*Exercise description:* Would you please transcribe, exactly as written, the lines of the entries below starting at the one that holds "Screen dimensions: 301x664" and ending at the one that holds "Given: Collapse the sidebar hamburger menu", both included?
(Beginning of Recorded information)
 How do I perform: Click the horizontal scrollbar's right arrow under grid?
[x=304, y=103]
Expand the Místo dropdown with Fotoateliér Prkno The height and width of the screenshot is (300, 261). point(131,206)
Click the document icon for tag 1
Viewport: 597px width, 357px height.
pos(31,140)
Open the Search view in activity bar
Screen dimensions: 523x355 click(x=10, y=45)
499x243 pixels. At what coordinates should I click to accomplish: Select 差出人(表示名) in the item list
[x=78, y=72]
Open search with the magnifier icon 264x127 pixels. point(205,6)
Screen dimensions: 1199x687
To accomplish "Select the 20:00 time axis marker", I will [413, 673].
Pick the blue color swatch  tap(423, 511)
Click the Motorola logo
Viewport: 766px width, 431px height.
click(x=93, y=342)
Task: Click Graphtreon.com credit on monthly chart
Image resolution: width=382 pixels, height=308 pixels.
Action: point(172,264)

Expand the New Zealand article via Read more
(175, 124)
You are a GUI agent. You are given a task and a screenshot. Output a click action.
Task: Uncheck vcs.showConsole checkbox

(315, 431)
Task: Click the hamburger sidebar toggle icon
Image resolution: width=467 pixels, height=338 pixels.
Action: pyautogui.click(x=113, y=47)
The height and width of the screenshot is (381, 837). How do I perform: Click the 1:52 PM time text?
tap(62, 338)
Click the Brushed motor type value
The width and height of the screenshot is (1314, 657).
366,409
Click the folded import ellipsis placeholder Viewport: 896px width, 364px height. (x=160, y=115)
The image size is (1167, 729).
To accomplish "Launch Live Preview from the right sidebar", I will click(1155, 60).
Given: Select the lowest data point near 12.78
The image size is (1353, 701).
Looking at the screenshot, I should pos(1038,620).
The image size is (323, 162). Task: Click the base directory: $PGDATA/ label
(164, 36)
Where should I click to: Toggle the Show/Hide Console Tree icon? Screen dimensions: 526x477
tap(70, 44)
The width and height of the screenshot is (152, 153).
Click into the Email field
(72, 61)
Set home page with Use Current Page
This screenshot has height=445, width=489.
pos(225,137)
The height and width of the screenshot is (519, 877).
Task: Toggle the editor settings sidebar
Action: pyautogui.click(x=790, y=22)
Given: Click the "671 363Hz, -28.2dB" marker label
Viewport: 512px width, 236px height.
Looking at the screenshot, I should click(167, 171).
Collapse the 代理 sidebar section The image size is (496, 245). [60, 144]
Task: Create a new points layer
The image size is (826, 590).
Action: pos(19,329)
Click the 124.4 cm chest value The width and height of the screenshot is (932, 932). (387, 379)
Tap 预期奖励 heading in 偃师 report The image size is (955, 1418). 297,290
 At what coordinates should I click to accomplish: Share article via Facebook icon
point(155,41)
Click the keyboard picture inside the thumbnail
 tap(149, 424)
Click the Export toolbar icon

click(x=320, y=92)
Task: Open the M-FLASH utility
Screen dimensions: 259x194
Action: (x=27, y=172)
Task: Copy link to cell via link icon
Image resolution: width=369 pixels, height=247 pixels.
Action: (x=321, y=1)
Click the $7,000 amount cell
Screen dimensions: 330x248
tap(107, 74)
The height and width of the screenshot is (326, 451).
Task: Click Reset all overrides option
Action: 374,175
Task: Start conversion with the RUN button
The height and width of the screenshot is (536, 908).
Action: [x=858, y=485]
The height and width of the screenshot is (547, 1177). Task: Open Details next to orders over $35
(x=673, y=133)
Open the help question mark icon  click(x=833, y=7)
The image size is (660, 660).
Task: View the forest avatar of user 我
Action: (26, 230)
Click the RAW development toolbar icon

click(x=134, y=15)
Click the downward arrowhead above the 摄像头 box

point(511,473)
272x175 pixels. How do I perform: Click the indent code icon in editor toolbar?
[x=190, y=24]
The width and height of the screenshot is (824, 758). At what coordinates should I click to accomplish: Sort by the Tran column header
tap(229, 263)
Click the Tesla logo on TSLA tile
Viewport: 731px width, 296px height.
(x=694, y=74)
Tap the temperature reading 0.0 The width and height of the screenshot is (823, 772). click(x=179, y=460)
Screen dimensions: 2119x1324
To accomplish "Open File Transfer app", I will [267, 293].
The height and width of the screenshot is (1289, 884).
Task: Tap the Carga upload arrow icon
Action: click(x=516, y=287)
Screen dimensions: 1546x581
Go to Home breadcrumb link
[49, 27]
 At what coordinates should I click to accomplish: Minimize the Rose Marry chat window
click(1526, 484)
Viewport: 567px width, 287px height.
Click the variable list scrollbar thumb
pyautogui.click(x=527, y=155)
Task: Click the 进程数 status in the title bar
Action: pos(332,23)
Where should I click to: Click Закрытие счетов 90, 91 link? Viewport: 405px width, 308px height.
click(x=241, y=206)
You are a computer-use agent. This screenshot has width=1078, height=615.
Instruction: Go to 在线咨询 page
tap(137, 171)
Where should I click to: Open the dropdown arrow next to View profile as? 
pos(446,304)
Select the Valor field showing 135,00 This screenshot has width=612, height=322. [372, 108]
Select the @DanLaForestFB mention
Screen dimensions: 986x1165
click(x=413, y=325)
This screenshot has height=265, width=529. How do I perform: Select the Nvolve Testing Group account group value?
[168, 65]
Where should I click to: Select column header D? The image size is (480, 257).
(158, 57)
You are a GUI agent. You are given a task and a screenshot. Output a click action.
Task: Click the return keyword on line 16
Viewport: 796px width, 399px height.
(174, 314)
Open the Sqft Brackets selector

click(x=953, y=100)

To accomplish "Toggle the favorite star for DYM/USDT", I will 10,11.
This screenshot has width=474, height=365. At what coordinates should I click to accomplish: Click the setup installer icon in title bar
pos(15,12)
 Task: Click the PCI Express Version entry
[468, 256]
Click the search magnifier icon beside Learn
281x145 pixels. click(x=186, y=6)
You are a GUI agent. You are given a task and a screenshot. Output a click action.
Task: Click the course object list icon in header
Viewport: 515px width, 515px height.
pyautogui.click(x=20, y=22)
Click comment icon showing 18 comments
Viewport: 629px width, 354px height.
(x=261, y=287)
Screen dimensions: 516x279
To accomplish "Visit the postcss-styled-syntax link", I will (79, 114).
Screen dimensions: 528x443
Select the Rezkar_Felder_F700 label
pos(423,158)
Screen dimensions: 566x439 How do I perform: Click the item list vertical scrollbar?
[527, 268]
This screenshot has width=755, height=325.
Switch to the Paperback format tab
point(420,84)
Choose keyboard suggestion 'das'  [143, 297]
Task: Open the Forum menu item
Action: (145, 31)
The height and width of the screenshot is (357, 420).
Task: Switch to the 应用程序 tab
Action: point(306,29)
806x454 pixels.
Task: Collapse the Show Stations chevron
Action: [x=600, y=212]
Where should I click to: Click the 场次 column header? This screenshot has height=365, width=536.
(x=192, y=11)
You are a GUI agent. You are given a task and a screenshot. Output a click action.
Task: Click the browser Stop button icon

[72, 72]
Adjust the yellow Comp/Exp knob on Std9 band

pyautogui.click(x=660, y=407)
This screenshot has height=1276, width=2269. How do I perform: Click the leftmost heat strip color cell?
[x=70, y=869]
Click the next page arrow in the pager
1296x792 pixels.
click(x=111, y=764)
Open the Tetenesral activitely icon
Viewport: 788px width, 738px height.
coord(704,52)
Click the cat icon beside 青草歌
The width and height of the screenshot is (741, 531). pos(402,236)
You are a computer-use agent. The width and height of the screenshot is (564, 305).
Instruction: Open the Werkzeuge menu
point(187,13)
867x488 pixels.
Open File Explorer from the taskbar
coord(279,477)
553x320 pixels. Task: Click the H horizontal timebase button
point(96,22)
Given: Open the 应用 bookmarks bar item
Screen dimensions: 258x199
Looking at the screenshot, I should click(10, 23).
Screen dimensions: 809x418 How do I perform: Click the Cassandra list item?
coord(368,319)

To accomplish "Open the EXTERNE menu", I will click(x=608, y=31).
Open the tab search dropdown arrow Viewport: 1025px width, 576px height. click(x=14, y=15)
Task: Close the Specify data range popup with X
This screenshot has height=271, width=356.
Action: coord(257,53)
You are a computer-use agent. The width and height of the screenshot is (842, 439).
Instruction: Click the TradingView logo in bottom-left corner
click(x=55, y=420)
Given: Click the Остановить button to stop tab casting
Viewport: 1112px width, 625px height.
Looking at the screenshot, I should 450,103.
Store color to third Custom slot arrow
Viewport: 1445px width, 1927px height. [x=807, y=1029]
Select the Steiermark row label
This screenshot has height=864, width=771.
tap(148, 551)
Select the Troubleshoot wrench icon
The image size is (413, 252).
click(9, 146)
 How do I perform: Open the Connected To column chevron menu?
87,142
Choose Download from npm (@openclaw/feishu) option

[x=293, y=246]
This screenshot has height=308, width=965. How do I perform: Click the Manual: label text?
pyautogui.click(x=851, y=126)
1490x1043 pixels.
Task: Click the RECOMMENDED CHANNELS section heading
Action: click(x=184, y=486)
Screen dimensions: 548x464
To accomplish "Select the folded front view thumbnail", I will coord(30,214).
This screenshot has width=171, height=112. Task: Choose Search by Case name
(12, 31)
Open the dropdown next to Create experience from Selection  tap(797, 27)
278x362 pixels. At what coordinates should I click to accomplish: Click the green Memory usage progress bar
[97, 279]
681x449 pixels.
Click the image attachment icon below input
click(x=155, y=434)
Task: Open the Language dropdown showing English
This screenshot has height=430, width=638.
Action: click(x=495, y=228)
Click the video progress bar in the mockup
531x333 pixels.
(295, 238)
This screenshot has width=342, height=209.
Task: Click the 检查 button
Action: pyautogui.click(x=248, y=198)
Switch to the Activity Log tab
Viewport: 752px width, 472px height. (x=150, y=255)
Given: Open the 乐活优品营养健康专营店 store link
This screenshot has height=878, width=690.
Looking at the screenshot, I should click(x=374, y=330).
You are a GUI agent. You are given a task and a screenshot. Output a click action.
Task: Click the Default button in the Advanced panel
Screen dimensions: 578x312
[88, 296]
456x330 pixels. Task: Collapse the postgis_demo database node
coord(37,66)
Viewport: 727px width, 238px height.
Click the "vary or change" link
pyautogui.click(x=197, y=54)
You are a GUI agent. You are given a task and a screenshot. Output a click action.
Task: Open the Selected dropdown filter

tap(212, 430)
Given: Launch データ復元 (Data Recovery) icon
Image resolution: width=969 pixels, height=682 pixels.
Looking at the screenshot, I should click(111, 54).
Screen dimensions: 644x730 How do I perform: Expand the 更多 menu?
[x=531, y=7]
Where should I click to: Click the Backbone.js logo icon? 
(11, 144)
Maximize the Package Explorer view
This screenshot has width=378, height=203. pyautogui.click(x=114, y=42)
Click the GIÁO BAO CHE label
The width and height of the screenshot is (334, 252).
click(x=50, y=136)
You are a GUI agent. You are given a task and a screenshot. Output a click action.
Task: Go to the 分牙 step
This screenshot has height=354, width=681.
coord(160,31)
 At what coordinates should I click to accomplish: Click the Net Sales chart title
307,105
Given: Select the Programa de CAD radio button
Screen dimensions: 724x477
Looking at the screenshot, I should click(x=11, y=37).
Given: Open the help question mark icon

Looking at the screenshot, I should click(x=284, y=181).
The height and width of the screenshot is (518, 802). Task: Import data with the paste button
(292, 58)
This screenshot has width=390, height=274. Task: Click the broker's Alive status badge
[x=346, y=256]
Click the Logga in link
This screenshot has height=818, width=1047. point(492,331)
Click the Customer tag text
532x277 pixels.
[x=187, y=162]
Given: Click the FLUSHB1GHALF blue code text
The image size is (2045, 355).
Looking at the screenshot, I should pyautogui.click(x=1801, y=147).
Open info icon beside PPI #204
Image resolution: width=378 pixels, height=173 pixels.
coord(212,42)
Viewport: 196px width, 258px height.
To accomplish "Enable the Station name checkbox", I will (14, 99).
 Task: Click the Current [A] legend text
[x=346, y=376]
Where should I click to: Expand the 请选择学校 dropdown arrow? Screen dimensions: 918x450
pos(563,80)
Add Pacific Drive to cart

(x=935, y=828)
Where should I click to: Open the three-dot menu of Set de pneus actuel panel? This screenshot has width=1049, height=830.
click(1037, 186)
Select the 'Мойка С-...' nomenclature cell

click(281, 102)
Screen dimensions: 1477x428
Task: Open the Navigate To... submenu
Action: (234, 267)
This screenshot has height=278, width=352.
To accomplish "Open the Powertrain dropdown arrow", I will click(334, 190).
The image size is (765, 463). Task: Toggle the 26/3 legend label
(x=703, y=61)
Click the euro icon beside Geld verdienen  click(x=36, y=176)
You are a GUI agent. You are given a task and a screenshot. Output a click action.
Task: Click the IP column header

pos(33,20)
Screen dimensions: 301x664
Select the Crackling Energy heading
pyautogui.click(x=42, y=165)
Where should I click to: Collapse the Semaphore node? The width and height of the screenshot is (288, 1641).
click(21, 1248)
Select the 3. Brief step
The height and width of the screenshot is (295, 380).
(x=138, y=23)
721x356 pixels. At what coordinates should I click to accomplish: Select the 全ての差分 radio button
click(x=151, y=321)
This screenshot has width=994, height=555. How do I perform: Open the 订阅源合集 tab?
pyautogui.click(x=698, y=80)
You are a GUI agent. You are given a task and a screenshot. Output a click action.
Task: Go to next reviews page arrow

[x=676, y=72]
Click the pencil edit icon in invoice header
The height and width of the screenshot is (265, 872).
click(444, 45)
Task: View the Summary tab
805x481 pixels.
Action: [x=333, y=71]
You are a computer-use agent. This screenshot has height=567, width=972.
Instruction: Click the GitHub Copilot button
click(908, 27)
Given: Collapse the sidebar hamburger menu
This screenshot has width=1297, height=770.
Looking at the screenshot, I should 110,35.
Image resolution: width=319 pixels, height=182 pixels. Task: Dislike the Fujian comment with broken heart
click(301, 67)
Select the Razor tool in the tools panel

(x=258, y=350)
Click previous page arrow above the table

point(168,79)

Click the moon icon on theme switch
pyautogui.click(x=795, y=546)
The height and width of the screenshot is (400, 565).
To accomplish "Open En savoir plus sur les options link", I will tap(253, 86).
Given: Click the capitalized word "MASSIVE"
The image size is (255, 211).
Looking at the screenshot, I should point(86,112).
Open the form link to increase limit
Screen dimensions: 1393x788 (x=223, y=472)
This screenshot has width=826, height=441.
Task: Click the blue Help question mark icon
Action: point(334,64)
(End of Recorded information)
*Result of this exercise:*
Screen dimensions: 301x664
Select the Crackling Energy heading
pyautogui.click(x=42, y=165)
Where should I click to: Collapse the Semaphore node? The width and height of the screenshot is (288, 1641).
click(21, 1248)
Select the 3. Brief step
The height and width of the screenshot is (295, 380).
(x=138, y=23)
721x356 pixels. At what coordinates should I click to accomplish: Select the 全ての差分 radio button
click(x=151, y=321)
This screenshot has width=994, height=555. How do I perform: Open the 订阅源合集 tab?
pyautogui.click(x=698, y=80)
You are a GUI agent. You are given a task and a screenshot. Output a click action.
Task: Go to next reviews page arrow

[x=676, y=72]
Click the pencil edit icon in invoice header
The height and width of the screenshot is (265, 872).
click(444, 45)
Task: View the Summary tab
805x481 pixels.
Action: [x=333, y=71]
You are a computer-use agent. This screenshot has height=567, width=972.
Instruction: Click the GitHub Copilot button
click(908, 27)
Given: Collapse the sidebar hamburger menu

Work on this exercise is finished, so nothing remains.